[Entries on finding words and elements]

***

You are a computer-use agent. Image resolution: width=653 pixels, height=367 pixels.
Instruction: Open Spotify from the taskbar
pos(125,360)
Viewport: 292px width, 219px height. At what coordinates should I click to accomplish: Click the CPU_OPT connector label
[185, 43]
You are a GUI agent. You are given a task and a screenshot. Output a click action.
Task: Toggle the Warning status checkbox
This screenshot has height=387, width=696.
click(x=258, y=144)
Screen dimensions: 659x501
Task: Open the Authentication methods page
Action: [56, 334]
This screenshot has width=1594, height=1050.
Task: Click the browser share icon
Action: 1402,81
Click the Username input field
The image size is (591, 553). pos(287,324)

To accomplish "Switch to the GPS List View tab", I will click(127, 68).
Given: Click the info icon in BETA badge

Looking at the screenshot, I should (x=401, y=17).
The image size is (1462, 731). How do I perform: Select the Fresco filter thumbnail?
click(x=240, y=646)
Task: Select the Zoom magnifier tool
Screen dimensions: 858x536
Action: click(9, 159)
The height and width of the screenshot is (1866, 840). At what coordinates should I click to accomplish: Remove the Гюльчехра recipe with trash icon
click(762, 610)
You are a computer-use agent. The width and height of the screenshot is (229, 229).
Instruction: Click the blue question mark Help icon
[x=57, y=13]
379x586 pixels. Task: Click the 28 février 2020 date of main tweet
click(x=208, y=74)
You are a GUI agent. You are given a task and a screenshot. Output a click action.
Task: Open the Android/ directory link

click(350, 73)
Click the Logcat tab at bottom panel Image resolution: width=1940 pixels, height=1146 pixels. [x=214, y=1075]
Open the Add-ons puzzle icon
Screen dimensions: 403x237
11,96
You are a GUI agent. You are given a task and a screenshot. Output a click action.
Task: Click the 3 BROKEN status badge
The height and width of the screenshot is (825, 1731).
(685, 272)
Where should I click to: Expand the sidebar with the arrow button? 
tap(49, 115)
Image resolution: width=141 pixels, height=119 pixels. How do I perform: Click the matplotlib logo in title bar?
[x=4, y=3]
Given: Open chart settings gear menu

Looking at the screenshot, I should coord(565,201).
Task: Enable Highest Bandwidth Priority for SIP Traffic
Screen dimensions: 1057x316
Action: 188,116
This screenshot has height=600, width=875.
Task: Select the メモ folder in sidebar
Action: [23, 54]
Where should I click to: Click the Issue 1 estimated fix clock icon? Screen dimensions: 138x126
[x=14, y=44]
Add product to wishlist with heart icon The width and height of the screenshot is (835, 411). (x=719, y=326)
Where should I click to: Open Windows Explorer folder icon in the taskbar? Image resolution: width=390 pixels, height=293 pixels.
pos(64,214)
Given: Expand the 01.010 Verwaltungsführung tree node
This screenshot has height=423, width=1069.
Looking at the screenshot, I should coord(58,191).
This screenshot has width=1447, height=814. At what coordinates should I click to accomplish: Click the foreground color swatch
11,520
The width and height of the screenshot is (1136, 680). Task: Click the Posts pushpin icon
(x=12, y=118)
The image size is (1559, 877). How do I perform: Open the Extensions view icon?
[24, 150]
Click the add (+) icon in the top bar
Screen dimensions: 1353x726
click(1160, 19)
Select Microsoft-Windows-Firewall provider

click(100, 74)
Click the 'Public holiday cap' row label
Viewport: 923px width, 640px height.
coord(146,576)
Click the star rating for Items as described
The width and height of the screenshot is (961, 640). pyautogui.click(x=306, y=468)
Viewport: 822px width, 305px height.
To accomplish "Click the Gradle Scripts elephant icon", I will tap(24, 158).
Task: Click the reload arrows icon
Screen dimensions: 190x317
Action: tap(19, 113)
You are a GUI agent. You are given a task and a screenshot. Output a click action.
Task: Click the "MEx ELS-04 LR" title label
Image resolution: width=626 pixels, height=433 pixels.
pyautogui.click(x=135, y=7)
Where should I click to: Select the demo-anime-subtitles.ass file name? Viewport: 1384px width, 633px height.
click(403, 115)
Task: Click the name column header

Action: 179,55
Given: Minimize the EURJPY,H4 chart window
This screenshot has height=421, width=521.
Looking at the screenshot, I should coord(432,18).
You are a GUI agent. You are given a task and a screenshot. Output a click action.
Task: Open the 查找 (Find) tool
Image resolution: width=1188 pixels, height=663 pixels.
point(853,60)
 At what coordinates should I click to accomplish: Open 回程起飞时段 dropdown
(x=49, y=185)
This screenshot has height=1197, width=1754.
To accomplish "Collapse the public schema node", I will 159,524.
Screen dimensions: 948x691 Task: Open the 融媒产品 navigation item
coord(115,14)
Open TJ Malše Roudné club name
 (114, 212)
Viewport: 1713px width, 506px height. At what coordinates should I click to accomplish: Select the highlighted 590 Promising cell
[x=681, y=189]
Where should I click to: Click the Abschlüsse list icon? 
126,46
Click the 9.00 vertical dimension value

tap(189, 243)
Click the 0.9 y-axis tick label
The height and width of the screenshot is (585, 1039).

***

• [PROBLEM]: Report every line in the entries above that contains the word "node", copying each such line in full.

• [EXPECTED OUTPUT]:
Given: Expand the 01.010 Verwaltungsführung tree node
To accomplish "Collapse the public schema node", I will 159,524.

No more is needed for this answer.